INTRODUCTION
The Battle of Loos (25 September–13 October 1915) occupies a unique place in British military history. When it took place it was the biggest land battle Britain had ever fought. It witnessed the debut on the Western Front of several New Army divisions that had been raised after the outbreak of war and was the first and only British offensive to be preceded by a discharge of cylinder-released chlorine gas and smoke. The battle was also a key moment in the rise of General Sir Douglas Haig, who replaced Field Marshal Sir John French as Commander-in-Chief of the British Expeditionary Force (BEF) after the battle had ended. But while these facts have been widely recognised as marking a significant milestone in the experience of the BEF, apart from the appropriate volume of the British Official History, published in 1928, Loos has failed to attract much scholarly attention.1 It remains a ‘forgotten battle’, lost in the mists of rumour, hearsay and myth.
The Battle of Loos is also important in that it defies the usual image of the First World War. It was fought before modern industrialised warfare, with its shattering artillery bombardments, had turned the Western Front into a hellish moonscape of craters and trenches, devoid of any human movement. British troops fought at Loos in flat caps with a rifle and bayonet. Although certain areas of the battlefield, particularly in the north, saw close-fought bombing actions of the type that would become so familiar to the British later on in the war, there was also fighting in woodland, on slag heaps and in built-up areas, as well as large-scale manoeuvres across the open.

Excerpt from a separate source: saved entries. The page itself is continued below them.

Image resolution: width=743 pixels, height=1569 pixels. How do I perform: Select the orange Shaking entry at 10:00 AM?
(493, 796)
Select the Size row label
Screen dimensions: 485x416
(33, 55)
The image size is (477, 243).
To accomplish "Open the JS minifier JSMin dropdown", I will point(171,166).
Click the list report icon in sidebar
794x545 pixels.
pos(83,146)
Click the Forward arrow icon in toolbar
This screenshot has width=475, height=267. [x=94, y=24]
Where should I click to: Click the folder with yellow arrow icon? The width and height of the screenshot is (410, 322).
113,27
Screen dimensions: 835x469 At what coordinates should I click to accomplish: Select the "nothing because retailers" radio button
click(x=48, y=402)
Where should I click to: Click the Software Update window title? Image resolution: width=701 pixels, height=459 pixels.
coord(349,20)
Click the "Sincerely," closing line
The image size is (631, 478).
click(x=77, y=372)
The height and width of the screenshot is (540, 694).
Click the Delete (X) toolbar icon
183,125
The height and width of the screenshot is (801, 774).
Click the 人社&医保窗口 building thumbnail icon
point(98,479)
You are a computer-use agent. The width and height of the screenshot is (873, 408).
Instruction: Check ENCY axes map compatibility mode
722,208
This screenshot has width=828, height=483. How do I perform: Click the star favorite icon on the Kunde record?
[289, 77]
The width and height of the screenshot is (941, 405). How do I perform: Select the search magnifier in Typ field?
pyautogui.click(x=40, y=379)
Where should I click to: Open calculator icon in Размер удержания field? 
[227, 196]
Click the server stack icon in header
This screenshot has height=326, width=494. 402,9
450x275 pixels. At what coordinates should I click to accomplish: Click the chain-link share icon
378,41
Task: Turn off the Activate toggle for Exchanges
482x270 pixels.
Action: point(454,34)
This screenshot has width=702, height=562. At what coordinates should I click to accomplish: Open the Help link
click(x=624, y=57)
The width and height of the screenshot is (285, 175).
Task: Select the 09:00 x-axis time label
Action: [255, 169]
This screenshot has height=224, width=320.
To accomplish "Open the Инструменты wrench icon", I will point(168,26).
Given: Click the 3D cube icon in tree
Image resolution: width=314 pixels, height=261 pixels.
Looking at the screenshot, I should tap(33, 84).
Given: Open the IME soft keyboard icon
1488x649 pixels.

Many books deal with the experience of the British Army on the Western Front, but very few have concentrated on this early part of the war, with most British commentators preferring to focus on either 1916, the year of the Somme, or the Third Battle of Ypres (‘Passchendaele’) in 1917. However, the early battles of the war, particularly during 1915, defined what would happen later on as experience was gained, lessons were learnt and soldiers and politicians gradually came to terms with the revolution in warfare that they were witnessing.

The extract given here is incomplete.